→ **Exercise requirements**: Would you restate every entry that follows, word for word, and leave out the pictures?

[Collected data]
^^^^^^^^^^^^^^^^

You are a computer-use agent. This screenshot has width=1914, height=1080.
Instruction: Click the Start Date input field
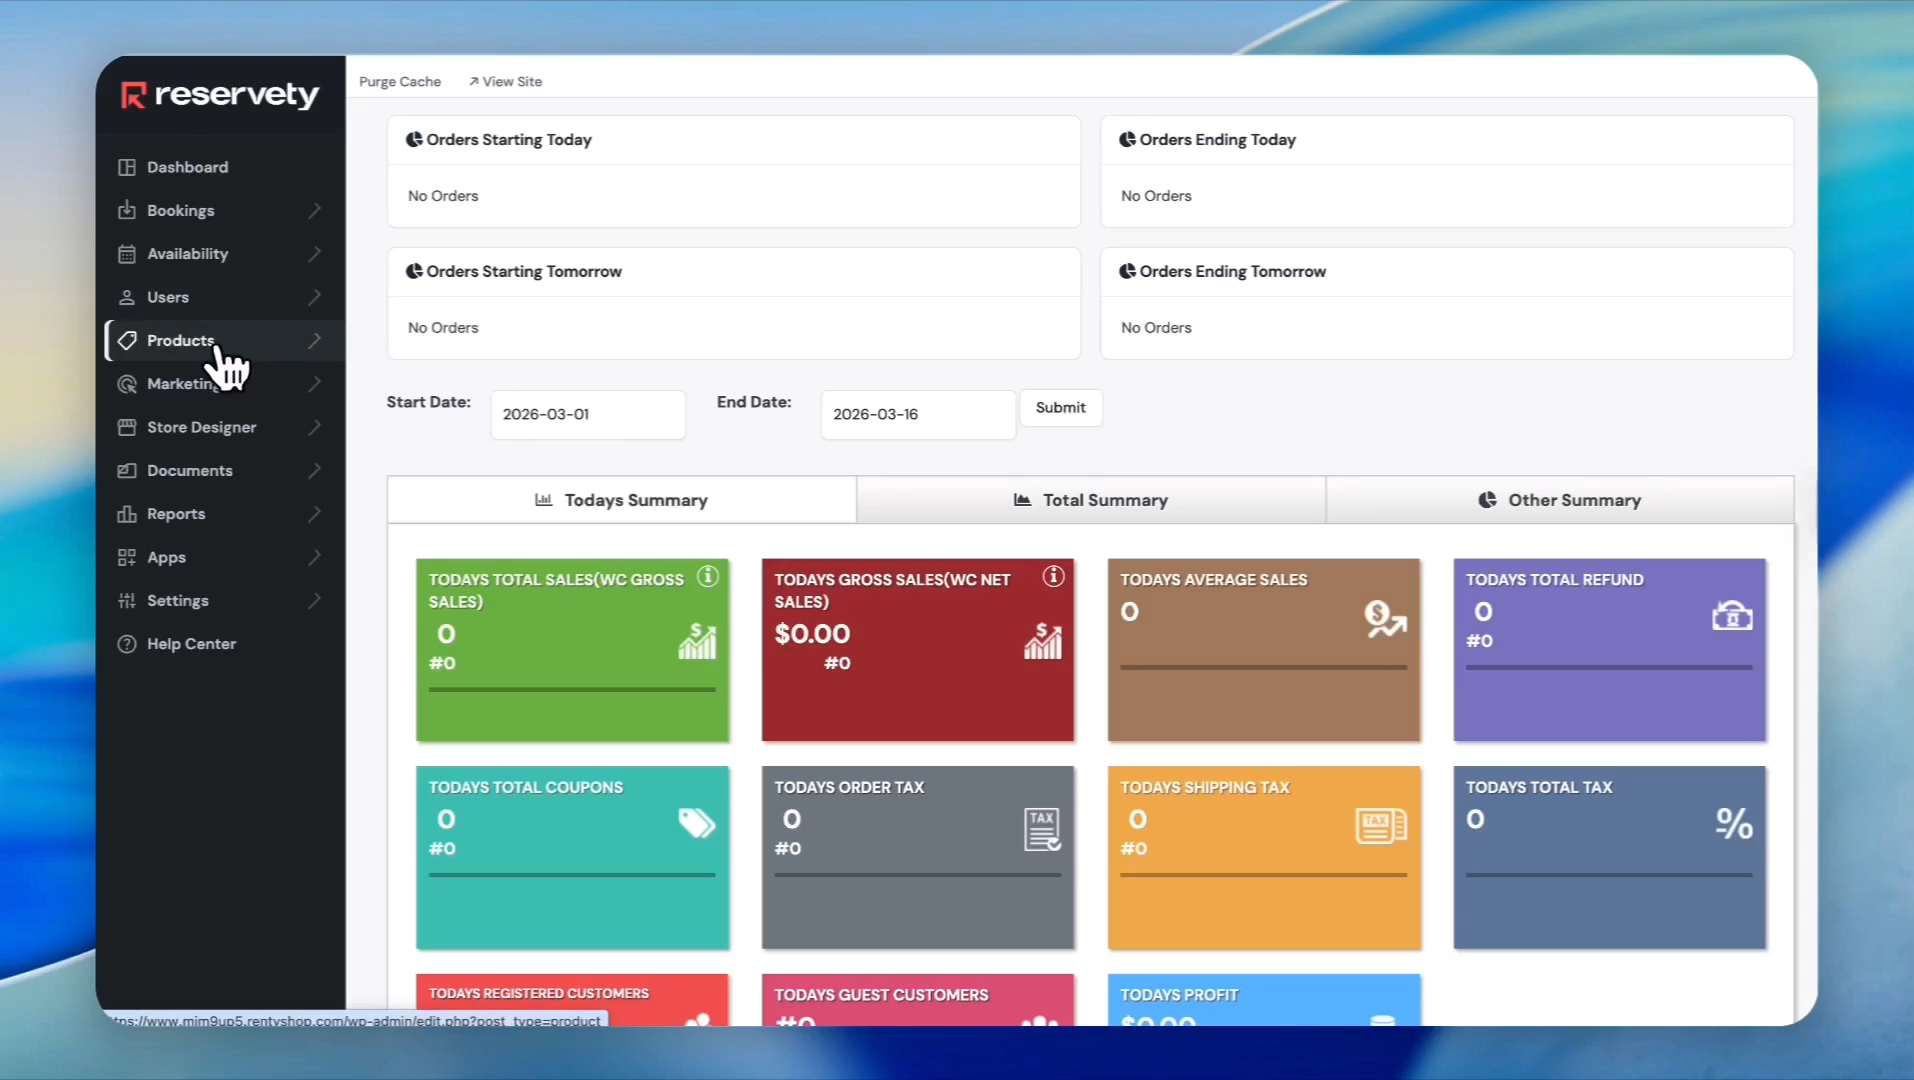point(588,415)
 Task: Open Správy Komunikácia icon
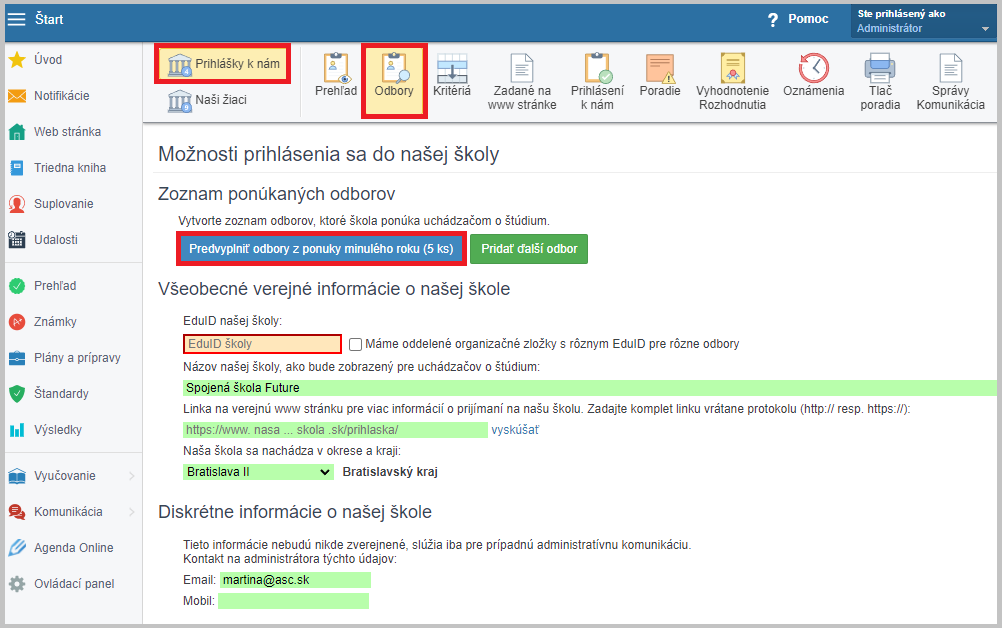click(950, 69)
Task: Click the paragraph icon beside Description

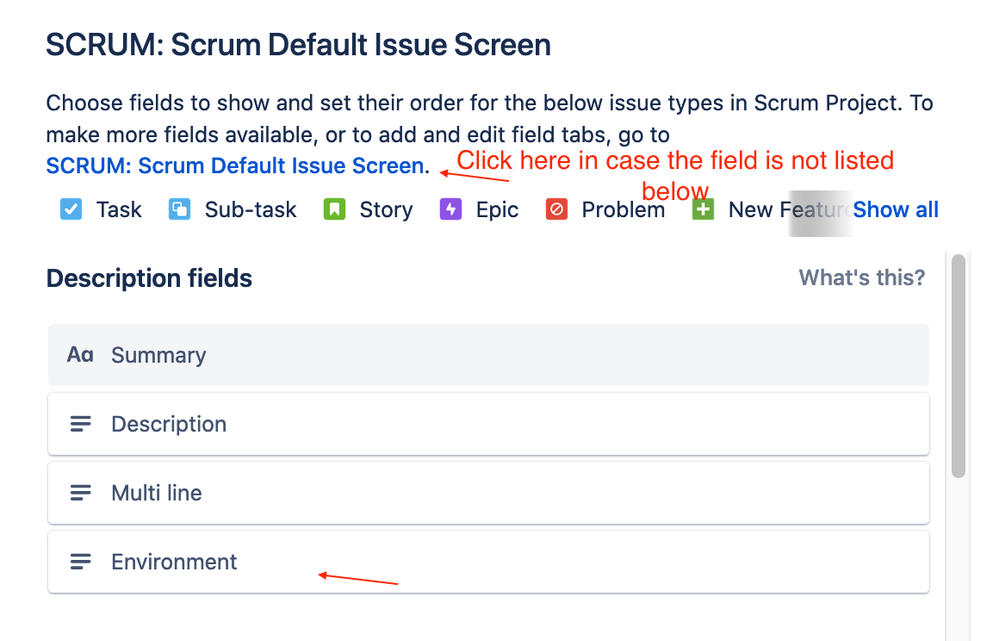Action: point(80,424)
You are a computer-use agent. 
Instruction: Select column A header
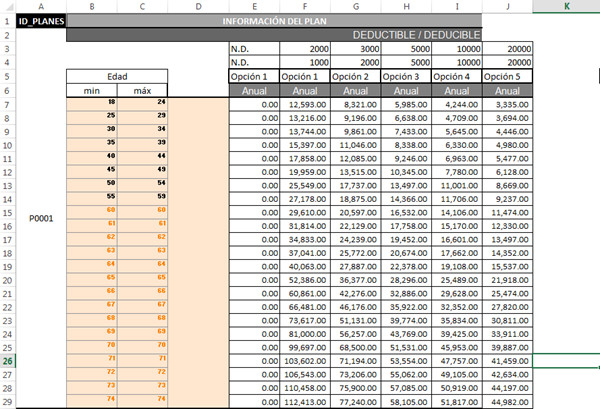(x=41, y=6)
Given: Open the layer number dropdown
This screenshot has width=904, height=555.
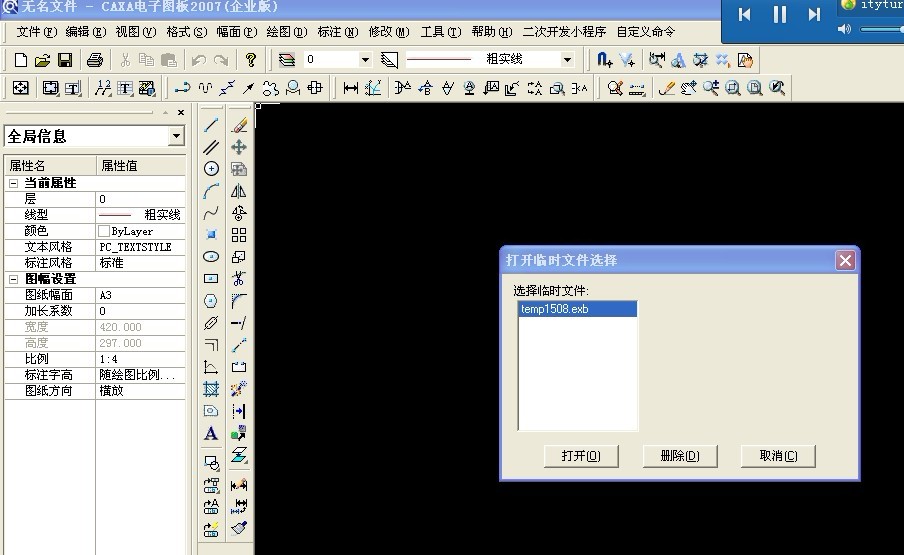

^^^^^^^^^^^^^^^^

→ **Answer to the problem**:
You are a computer-use agent. This screenshot has width=1914, height=1080.
Instruction: Click the Start Date input field
point(588,415)
 Task: Open Správy Komunikácia icon
click(950, 69)
Task: Click the paragraph icon beside Description

Action: point(80,424)
You are a computer-use agent. 
Instruction: Select column A header
(x=41, y=6)
Given: Open the layer number dropdown
This screenshot has width=904, height=555.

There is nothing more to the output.